C&J and Nabors operate in the oil field completion and services business.  The C&J-Nabors merger agreement, which was announced in June 2014, provided for the formation of a new company in Bermuda (“New C&J”), which would issue stock to the stockholders of both companies and also pay cash consideration to Nabors stockholders.  Following the closing of the transaction, former Nabors stockholders would own approximately 53% of the outstanding New C&J shares, with existing C&J stockholders owning approximately 47% of the combined company.  C&J’s management would lead the merged company. 

The agreement also provided that four members of C&J’s board would be appointed to and comprise the majority of the new entity’s board with guaranteed five-year terms, although the identity of the non-management directors who would join the merged company’s board was not yet decided at the time the agreement was signed.  C&J’s post-merger minority status was driven by tax considerations, with the transaction structured as an inversion and the combined company registered in Bermuda.

On November 24, the Chancery Court granted a 30-day preliminary injunction during which the C&J board was ordered to explore alternatives to the Nabors transaction.

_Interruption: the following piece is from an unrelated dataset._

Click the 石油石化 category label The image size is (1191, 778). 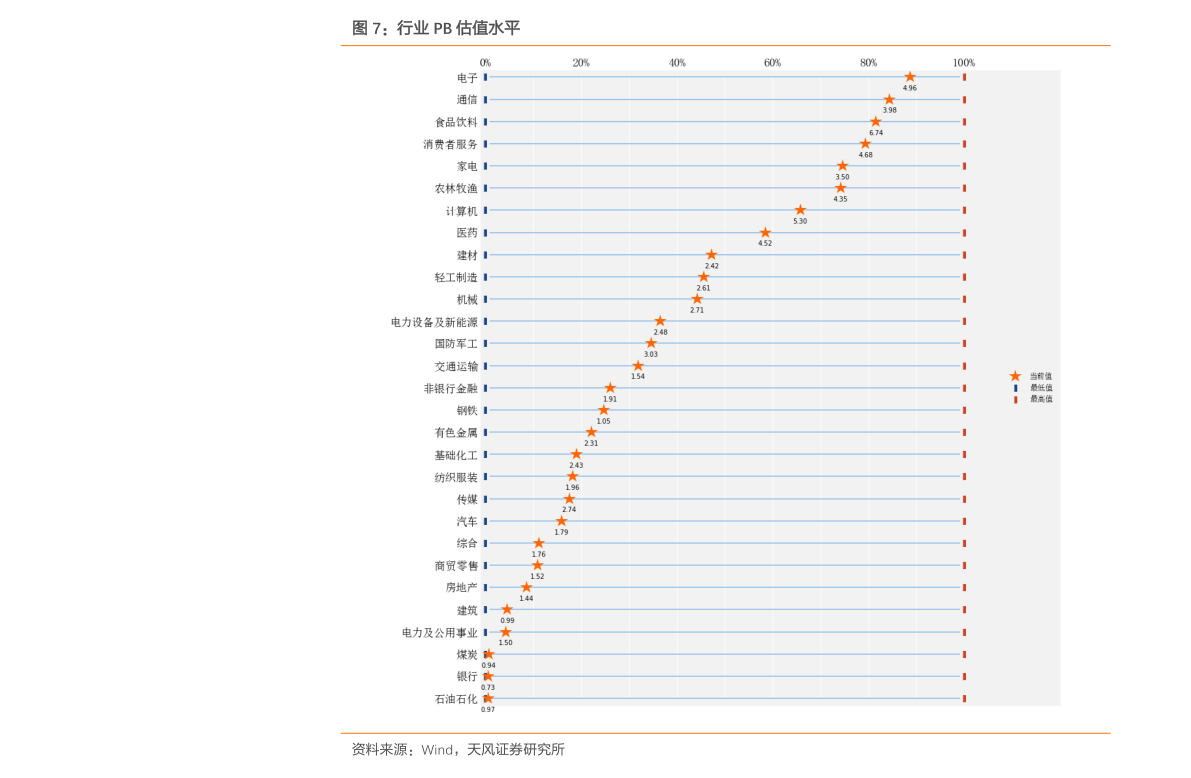pos(456,699)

The Court’s rationale primarily was that the C&J board did not affirmatively seek out other potential merger partners either before or after signing the merger agreement.


  • Revlon requires an “effective,” but not necessarily “active,” market check.  While Revlon holds that in a change-of-control transaction, a board “must not take actions inconsistent with achieving the highest immediate value reasonably attainable,” Revlon does not require a board to “set aside its own view of what is best for the corporation’s stockholders and run an auction.”  Rather, in assessing whether a board satisfied its obligation to make “a reasonable decision, not a perfect decision,” the transaction should be subject to an “effective market check,” meaning that there is an opportunity to receive higher bids and the board has “flexibility” to accept any such offers.  Active solicitation of higher bids is not necessarily required.  For context, the Court also offered a reminder of the “too often forgotten” fact that unlike here, Revlon, QVC and their progeny involved “board resistance to a competing bid” to a pending merger agreement that threatened to “impede the emergence” of a higher-priced deal.
    Here, according to the Supreme Court, the lower court could not have found that plaintiffs were likely to succeed on the merits of their claims when it incorrectly applied Revlon and in light of facts suggesting an appropriate sales process and effective market check: (i) the merger agreement provided the C&J board with a “fiduciary out,” allowing it to (a) negotiate with third parties under certain circumstances, and (b) terminate the deal in favor of a superior proposal for a “modest” $65 million termination fee (2.2% of the deal), but in the five months following the signing of the merger agreement no other bidders emerged; (ii) the C&J board had no improper motive and was well-informed about C&J’s value; and (iii) stockholders were adequately informed and had the opportunity to vote on the deal.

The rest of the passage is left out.